Text segment
- - - -

Karzai to discuss aid, security
Meeting with Japan PM:
JAPAN: Afghan President Hamid Karzai was to meet the leaders
of Japan, a major aid donor, for talks Thursday on improving security
and fighting corruption in his war-torn country.
Japan was expected to stress that it wants to see better governance
and less graft in the bitterly poor central Asian nation as it disburses
aid from a massive pledge of five billion dollars until 2013.
New Prime Minister Naoto Kan, who took office last week, was to
discuss with Karzai the security situation in his country, where US-led
forces have battled Taliban insurgents since late 2001.
In Washington on Wednesday, US President Barack Obama’s top military
planners defended their exit strategy for Afghanistan, saying despite
setbacks US troops could still begin withdrawing a little over a year
from now.

- - - -

Dataset excerpts
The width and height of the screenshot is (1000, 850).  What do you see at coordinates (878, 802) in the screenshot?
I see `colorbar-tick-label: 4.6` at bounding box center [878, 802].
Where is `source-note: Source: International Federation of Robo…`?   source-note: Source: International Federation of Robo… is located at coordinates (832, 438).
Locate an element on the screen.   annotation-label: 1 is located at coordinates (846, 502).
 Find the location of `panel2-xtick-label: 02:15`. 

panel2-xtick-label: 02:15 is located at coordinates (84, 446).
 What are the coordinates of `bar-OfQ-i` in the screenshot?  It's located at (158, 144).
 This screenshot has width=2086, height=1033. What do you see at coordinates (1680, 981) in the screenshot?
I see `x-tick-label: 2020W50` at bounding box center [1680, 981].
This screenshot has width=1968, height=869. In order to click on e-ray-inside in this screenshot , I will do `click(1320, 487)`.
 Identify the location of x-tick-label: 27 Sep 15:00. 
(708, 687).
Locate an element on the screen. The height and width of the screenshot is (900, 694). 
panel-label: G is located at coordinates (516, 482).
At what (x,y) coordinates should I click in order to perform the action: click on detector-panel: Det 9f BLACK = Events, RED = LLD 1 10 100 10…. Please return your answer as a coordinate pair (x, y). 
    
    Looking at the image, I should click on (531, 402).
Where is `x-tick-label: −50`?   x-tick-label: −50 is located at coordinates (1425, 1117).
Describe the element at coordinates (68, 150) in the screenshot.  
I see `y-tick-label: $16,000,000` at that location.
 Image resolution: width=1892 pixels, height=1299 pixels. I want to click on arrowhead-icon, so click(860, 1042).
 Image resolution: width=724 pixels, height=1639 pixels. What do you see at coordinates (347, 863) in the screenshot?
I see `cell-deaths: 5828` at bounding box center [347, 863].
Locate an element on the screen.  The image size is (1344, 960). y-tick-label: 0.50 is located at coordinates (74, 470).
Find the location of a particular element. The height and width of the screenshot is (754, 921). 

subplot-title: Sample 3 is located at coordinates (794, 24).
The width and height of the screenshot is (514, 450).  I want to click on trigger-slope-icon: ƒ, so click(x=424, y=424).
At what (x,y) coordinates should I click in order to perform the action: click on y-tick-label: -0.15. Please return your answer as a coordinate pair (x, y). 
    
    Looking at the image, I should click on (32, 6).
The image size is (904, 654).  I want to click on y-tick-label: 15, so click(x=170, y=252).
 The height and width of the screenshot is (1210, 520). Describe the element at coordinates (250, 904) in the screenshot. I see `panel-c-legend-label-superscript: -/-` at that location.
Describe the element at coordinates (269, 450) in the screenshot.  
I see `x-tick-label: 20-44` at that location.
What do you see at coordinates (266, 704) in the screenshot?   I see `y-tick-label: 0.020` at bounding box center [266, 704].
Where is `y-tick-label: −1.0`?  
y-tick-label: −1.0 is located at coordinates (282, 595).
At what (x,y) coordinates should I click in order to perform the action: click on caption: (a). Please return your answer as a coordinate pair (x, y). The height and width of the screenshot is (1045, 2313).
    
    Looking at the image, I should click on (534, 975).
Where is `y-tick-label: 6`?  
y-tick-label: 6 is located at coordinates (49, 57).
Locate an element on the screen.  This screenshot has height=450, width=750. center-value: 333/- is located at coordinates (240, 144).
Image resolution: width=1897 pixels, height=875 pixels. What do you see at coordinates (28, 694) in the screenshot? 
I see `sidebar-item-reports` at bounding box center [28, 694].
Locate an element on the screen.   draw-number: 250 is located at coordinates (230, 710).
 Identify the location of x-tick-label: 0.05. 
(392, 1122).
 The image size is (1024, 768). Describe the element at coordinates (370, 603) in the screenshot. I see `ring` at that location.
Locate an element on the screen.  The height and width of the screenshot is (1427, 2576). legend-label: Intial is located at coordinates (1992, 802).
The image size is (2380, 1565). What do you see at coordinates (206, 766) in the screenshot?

- - - -

Task to complete
Continue the news report on Afghan President Hamid Karzai's talks in Japan, starting after its last sentence.

Response below
General David Petraeus, commander of US troops in Iraq and
Afghanistan, repeated to senators his support for Obama’s goal of
transferring security duties to Afghan forces starting in July 2011.
US Defence Secretary Robert Gates expressed confidence in Karzai and
rejected reports an offensive was not going well in the south, after a
week in which 28 NATO troops were killed in Taliban attacks.
The leaders of Japan and Afghanistan were also expected to discuss
the fate of a Japanese journalist, Kosuke Tsuneoka, 40, who has been
held captive by Taliban insurgents in northern Afghanistan since late
March.
Karzai had an audience with Emperor Akihito in the morning and was
later due to meet Foreign Minister Katsuya Okada and then Kan, with whom
he was due to give a brief joint press conference.
The Afghan leader’s trip, his fourth to Japan, is his first since he
won his second presidential term last November in a vote that was widely
criticised as marred by electoral irregularities.
Japanese foreign ministry press secretary Kazuo Kodama told AFP that
while Tokyo had sympathy for the challenges facing Karzai, the quality
of governance in Afghanistan had to be improved.
Watchdog Transparency International says Afghanistan has the worst
corruption of any country except Somalia, which has no functional
government.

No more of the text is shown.